Q. Can you describe what the show is about in your own words?

A. Each show is an ever-changing attempt to perform 30 original plays in 60 minutes in random order as determined by the audience as the show goes along. The audience, as they enter the theater, are handed a 'menu' (which is our program). To determine what play is next, the audience shout out the number (off the menu) for each play (numbers hang above the stage on a clothesline, Neos pull the number down for the next play). The plays are often funny, mostly personal, sometimes musical, political, dramatic, abstract and more--all of them are short and with each show we always look to entertain and activate the audience. Sometimes we get all 30 plays in and sometimes you have to come back and see them another night.

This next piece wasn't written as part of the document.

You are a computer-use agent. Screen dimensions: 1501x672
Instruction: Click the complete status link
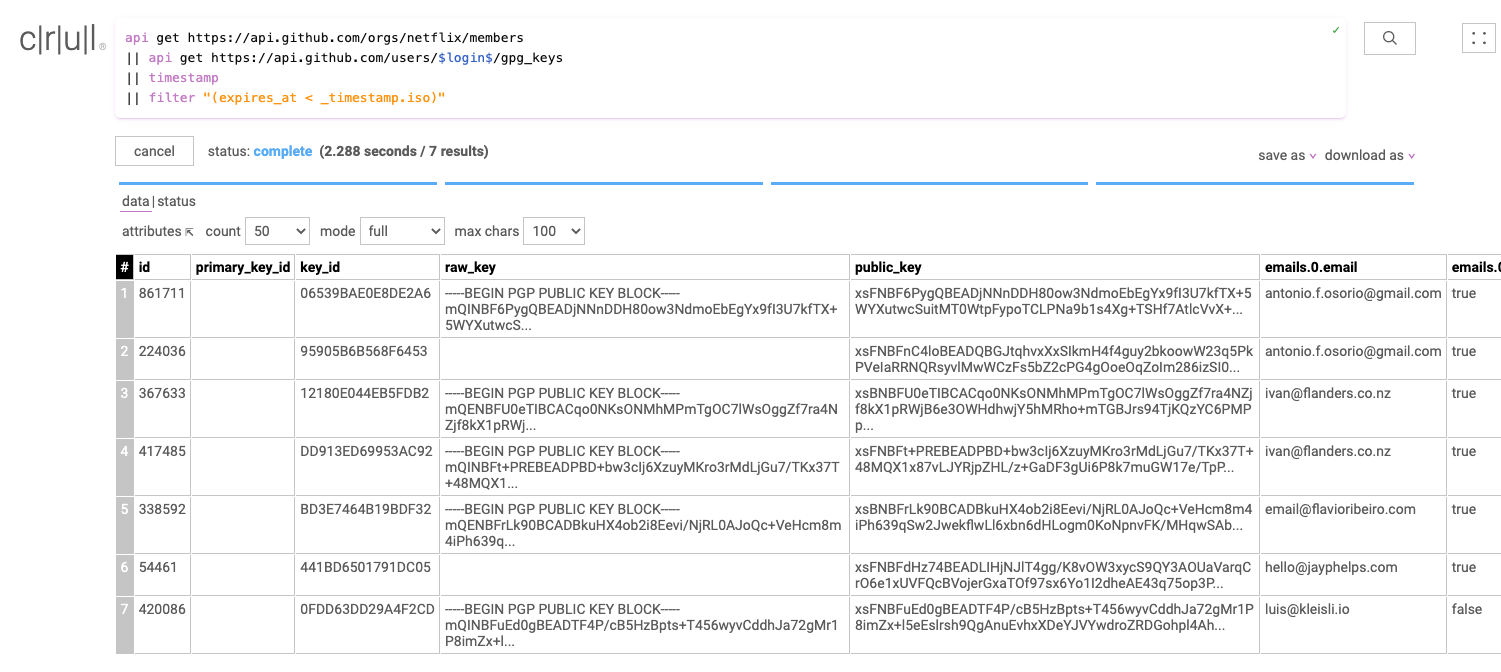[283, 151]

Q. Six years is a huge time for a show run! How has the work evolved and what to you attribute its ongoing relevance to?
A. Not only is every show of "Too Much Light…" different, but we have a large and talented ensemble of writer/performers who are creating new plays each week, so the show is always fresh and reflecting our lives and how we are experiencing the world. The show changes all the time so people come back to see the new plays and what--plays, cast, topics--has changed

Q. How does it break new ground artistically?
A. In Neo-Futurism we embrace chance, change and chaos. There's minimal pretense or acting: ‘e are who we are, we are where we are and we are doing what we are doing’. With "Too Much Light Makes The Baby Go Blind" we are always trying new things, there is planned obsolescence?plays only have a certain shelf life, there is room for failure (and responding to and adjusting for that), and we are always challenging ourselves to do something new--to stretch neo-futurism and ourselves as artists, we are responding to and what fascinates us and to the world around us, in addition to activating and challenging the audience. Things are in a random order; you never know what is coming next. And we try to do it all in a race against the clock?we only have 60 minutes each night to do all 30 plays!

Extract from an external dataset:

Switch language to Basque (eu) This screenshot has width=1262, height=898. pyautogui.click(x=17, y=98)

Q. What sort of other pop culture works is it in the vein of?
A. I would say it is in the vein of "Saturday Night Live" for the theater, we definitely have a similar weekly schedule?writing, pitching, rehearsing, weekend show(s), and we deal with politics and pop culture often taking stories and ideas right from the headlines to make our plays. Since there are so many ensemble members and we each use a variety of styles the show at times takes from Slam, circus, storytelling, dance, puppetry, improv, even sports. If I were to pick a band I would say we are Animal Collective-y, a film: "20 Bucks", a painting Demuth’s "Figure No. 5", and we are probably more short story than novel.

Q. What's it like performing to NY vs Chicago audiences
A. We're more of an established institution in Chicago and so often more of the audience have been to the show and know how to be a "TMLMRBGB" audience?they are faster to respond and participate, for example. In addition, that makes the Chicago audience easier to mess with (plus there are more seats in the theater, and thus more willing participants to go along with what we are doing)… In New York we are fighting a little more for our place in the indie world and have not been around as long, so that perhaps makes the show more raw or maybe less pat or predictable. In both cities the audience is always surprising and engaging me.

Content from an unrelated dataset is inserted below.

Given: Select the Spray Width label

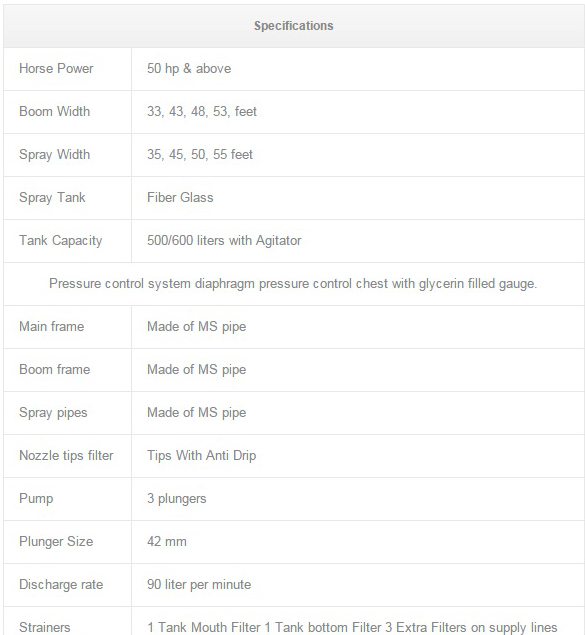Looking at the screenshot, I should 55,155.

Q. Can you tell me a funny anecdote or nerve-racking moment from a previous show?
A. We did have a play in the show, a while back, where I had to go out the backdoor and to the fire escape, and while I was out there, talking to the Neos on stage, a woman who lives across the courtyard felt that I was too loud for 11pm on a Friday night, and the best method to make me quiet down was to douse me with her garden hose. Fortunately, I could continue the play from on the fire escape, talking to the people on stage with the backdoor as a shield. She then focused most of the hosing onto my feet, which I told everyone about as it was happening (like I was reporting ‘live from the fire escape’). At the end of the play, I thanked her for her addition to the show and ran back in to the Kraine Theater. I had a very wet Adidas for the rest of the show.